The fixed-point arithmetic has the property of performing operations with fractional numbers at an integer computational cost. Although it is not supported in a native way by the programming languages and by the generalist CPUs, it is the ideal arithmetic for applications in the field of industrial control, simulation, computer graphics, multimedia and digital signal treatment, etc. It has not been extended in many computer fields since it lacks from normalisation and support.
This thesis justifies the use of this arithmetic in computer science and concretely in the field of computer graphics. Firstly it makes an implementation and normalisation study of the arithmetic presenting relative power increments and precisions obtained in arithmetic operations, sine, exponential or logarithmic functions. Following it is applied to some examples of discrete and flight simulation.
This thesis analyses, in the field of computer graphics, the basic primitives drawing algorithms such as lines, with and without aliasing, line clipping, circles and ellipses. A state of the art study in these four fields is performed. Following, some algorithm implementations based on fixed-point arithmetic are presented. The computational cost and the precision are compared to the brute force algorithms and the traditional ones.
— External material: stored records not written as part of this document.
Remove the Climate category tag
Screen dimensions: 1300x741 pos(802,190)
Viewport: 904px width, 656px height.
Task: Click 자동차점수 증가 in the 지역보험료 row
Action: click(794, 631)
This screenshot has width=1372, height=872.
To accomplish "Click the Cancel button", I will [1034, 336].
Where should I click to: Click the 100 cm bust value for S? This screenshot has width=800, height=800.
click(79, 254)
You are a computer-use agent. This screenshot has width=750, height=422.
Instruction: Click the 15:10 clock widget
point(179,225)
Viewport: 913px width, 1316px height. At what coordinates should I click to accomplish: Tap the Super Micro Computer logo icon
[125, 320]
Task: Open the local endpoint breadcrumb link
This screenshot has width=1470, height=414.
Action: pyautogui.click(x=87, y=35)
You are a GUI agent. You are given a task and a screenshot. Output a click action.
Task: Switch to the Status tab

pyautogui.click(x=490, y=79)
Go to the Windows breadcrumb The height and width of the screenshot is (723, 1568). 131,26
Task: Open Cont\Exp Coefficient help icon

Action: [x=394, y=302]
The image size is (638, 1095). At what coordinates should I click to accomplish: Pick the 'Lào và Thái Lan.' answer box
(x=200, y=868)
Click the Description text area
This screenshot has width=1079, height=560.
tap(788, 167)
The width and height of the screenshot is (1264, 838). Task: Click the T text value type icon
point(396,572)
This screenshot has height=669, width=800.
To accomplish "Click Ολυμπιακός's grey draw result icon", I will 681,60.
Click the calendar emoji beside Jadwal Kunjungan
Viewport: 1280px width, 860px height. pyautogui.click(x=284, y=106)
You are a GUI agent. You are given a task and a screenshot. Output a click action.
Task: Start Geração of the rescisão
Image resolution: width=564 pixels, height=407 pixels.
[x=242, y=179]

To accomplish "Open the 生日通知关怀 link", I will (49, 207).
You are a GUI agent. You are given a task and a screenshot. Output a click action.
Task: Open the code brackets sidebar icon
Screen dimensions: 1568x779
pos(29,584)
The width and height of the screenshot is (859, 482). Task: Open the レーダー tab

While the traditional algorithms use to present an average error between 0.32 and 0.45 pixels, depending on the primitive analysed, the algorithms based on the fixed-point arithmetic do not overpass the 0.25 pixels on average. This equals the minimum theoretical error generated by the brute force algorithms.
On the other hand, the algorithms based on the fixed-point arithmetic; use to improve the average speed of the traditional algorithms. Sometimes high speed-up may be obtained if parallelisation techniques are used. This is the case of the DDA algorithm parallel version with and without antialiasing. This algorithm could draw a line within a logarithmic timing cost respect to its length in pixels.
The algorithms obtained are so easy that some of them can be implemented in hardware inside a graphical processor in a very efficient manner employing a low consume of resources or implement them in a form of very fast routines in assembler inside a graphical package like OpenGL or like printer controllers. The parallelisation techniques allow using schemes SIMD easily implementable in SWAR commercial architectures like MMX or higher. The speed may be increased in a 30% more as the practical implementations suggest.